From the computer to the tabletop, this is all about games. Updated each week-end.
Having looked at Standard it’s now a good time to take a look at the next most popular competitive format: Modern.
Modern, unlike Standard, is a non-rotating format. Once a card becomes Modern legal it remains so unless banned. There is no other way out of the format. Every Standard-legal card printed from 8th Edition forward is Modern-legal, including those cards which are currently part of the Standard format. Any new sets printed for Standard are added to the Modern card pool at the same time.
The important difference between Modern and any other format is the reprint situation. With other areas it’s a concern that your card may be reprinted, reducing its value.
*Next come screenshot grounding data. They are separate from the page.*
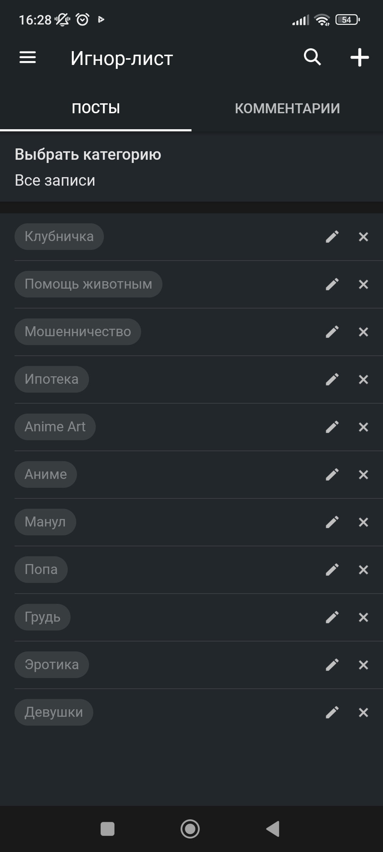The width and height of the screenshot is (383, 852).
Task: Edit the Манул tag entry
Action: pos(332,522)
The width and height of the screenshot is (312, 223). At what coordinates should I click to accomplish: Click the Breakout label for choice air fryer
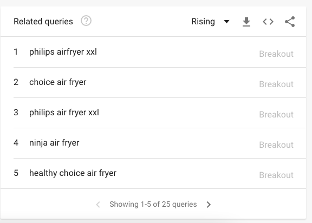pyautogui.click(x=276, y=84)
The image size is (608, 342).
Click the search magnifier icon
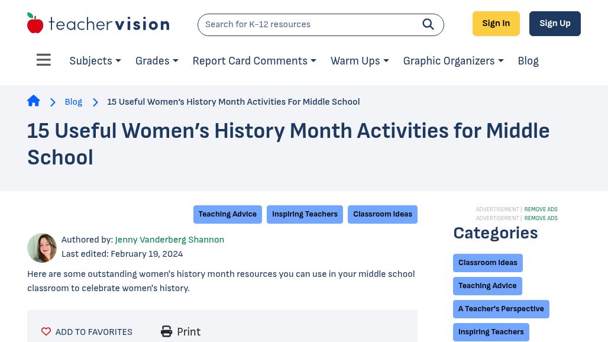coord(428,24)
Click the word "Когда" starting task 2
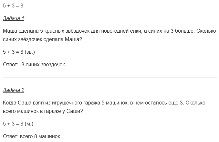 coord(10,103)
In Modern, the reprinting of sought after cards is a certainty rather than a possibility.
This means timing is everything. The best time to buy sought-after cards is after they have been reprinted. The best time to sell is right before they are announced as about to be reprinted.
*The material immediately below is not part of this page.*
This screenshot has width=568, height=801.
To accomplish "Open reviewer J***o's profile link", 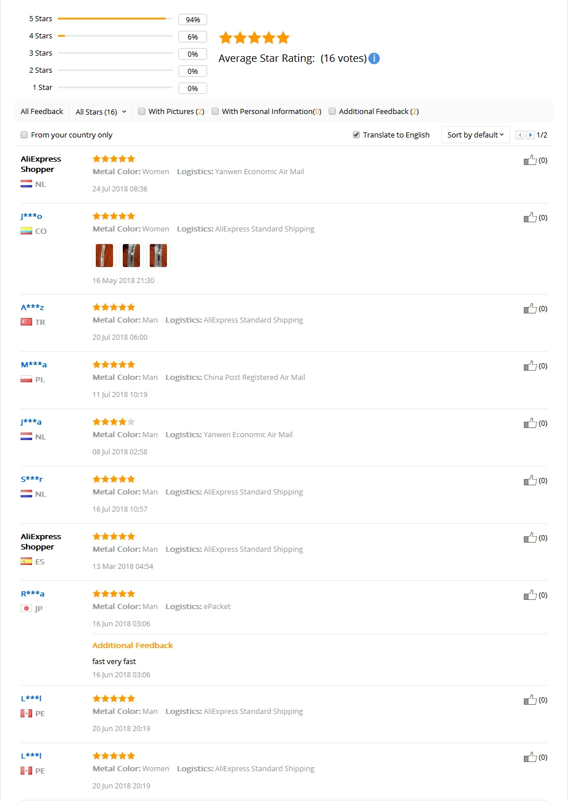I will [32, 216].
What I have noticed is that cards which are yet to be reprinted gain in price faster than those which have in response to similar demand spikes. It’s as if people still won’t believe a card will be reprinted, and one it has been, they won’t believe it isn’t about to be immediately printed again.
Some cards have a demand pool deep enough to recover quickly from a reprint. Consider Cavern of Souls, reprinted in Modern Masters 2017.
If you don’t know the set symbol, it’s hard to pinpoint exactly when this card was reprinted. The price trend is upwards, regardless, making this card a good one to hold.
The price chart for Damnation tells a different story:
With this card, reprinted in the same set, the price is yet to start recovering, although the price slide seems to have halted. Damnation was reprinted at rare, while Cavern of Souls appeared as a Mythic rare in its second outing. Also of consideration is that Damnation was almost immediately reprinted again, this time as a foil Mythic Invocation in the Hour of Devastation set.
Reprints are a certainty. If a card was recently reprinted that is no indication it won’t be reprinted again in the same year, even within a few months.
Modern is a very popular competitive format. As such, cards used in competitive decks will have a steady flow of demand. If you need to sell your cards it’s not usually difficult to find a willing buyer. This is useful since you need to be very aware of format shifts, reprint timings and more to make your investments here work for you.
Most Modern cards are more akin to trades than to investments. Be prepared to turn over cards frequently, and keep cash on hand to take advantage of temporary dips in price – while understanding the risk that this dip may not be temporary.